L’enologo vincitore sarà proclamato martedì 19 febbraio durante l’Anteprima Chianti Classico Collection, che si svolgerà alla Stazione Leopolda di Firenze.
Tutto si è svolto in modo ufficiale e rigoroso, con il servizio dei vini, impeccabile, garantito dai sommelier esperti e professionali Vania Bimbi e Walter Nencini della Delegazione AIS della Valdelsa; ciascun giornalista ha valutato i vini, firmato tutte le proprie schede, ha provveduto a inserirle in una busta, sigillarla e firmarla.
Impressioni generali: i vini ci sono sembrati in gran parte attinenti alle regole del premio, mediamente di buon livello con qualche picco d’eccellenza, forse un po’ meno di quanto ci saremmo aspettati, ma nel complesso è stata una buona prova. Soprattutto ho notato con piacere che, laddove presente, l’uso del legno è sempre stato molto misurato, così come quasi in tutti i casi il vitigno era riconoscibile e le caratteristiche del vino potevano facilmente ricondursi al territorio di provenienza.
Non voglio scendere nel dettaglio dei singoli vini perché si rischierebbe di riconoscerne l’enologo, mentre trovo assolutamente interessante la questione “sputacchiere”, si perché il Macchi, non so se in uno dei suoi frequenti momenti di follia, ha pensato bene di fare scorta di una serie di contenitori non proprio ortodossi, una via di mezzo fra l’insalatiera e la bacinella per la tintura dei capelli (vedi), purtroppo per lui del tutto inutile visto che i capelli li ha venduti su Ebay già da qualche decennio, e forse proprio per questo ha deciso di convertirla alla funzione di sputacchiera… Insomma, fate le vostre supposizioni sul possibile vincitore, magari chi ci azzecca potrebbe riceverne in regalo proprio una!
Alcide, ovvero il padre della cultura gastronomica di Poggibonsi.
Non credo sia una sorpresa per nessuno sapere che i giornalisti degustatori hanno, fra le loro numerose cattive abitudini, quella di trattarsi bene quando sentono i gorgoglii addominali. E dopo una mattinata passata a valutare 74 vini non potevamo certo tornare a casa a stomaco vuoto! Niente paura, ci attendeva l’Hotel Ristorante Alcide a Viale Marconi, 67/A.

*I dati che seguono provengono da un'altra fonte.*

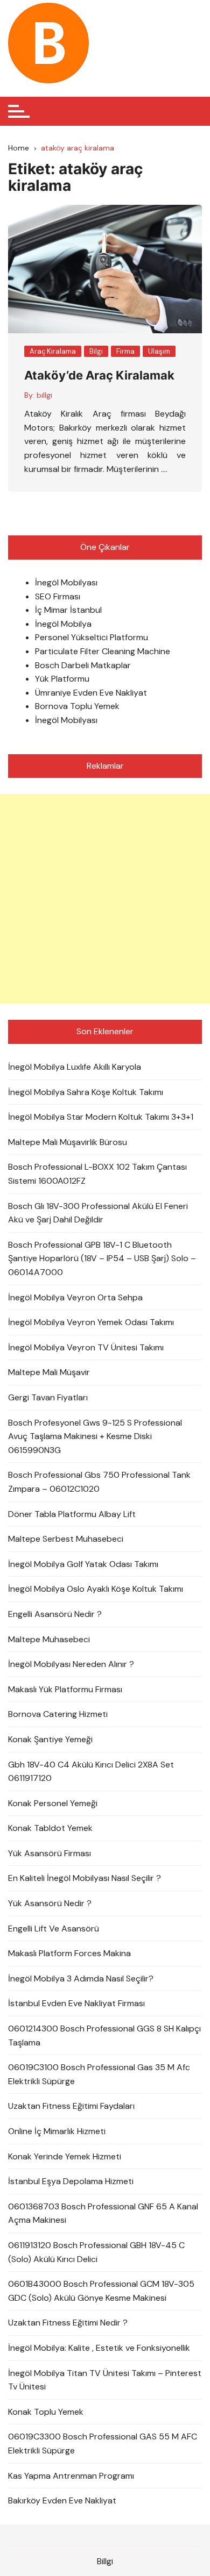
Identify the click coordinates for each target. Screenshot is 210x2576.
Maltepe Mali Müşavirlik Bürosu (67, 1142)
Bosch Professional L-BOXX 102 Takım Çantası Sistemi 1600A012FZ (97, 1173)
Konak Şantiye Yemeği (50, 1739)
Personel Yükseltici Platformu (91, 637)
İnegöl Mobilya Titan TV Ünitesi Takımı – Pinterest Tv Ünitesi (104, 2380)
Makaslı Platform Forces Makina (69, 1953)
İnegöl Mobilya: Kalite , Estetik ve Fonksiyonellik (99, 2347)
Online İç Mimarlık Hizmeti (57, 2131)
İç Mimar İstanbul (68, 610)
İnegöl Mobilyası (66, 582)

Alcide a Poggibonsi rappresenta un pezzo di storia importante, ha alle spalle 150 anni di attività, prima come semplice trattoria, poi come ristorante e infine hotel. Oggi sono Roberta e Angela Ancillotti, discendenti di una dinastia di cui esiste traccia sin dal 1600, a gestire il ristorante, mentre in cucina i bravi chef Giacomo, Loris e Ciro propongono piatti sobri e saporiti, a base soprattutto di pesce, non a caso il piatto che ha fatto la storia di questo locale è il mitico cacciucco, proposto per la prima volta proprio da Alcide Ancillotti nel lontano 1849, per soddisfare le richieste di alcuni operai livornesi.
Ovviamente noi non ce lo siamo fatto scappare, e vi posso assicurare che ne è valsa la pena!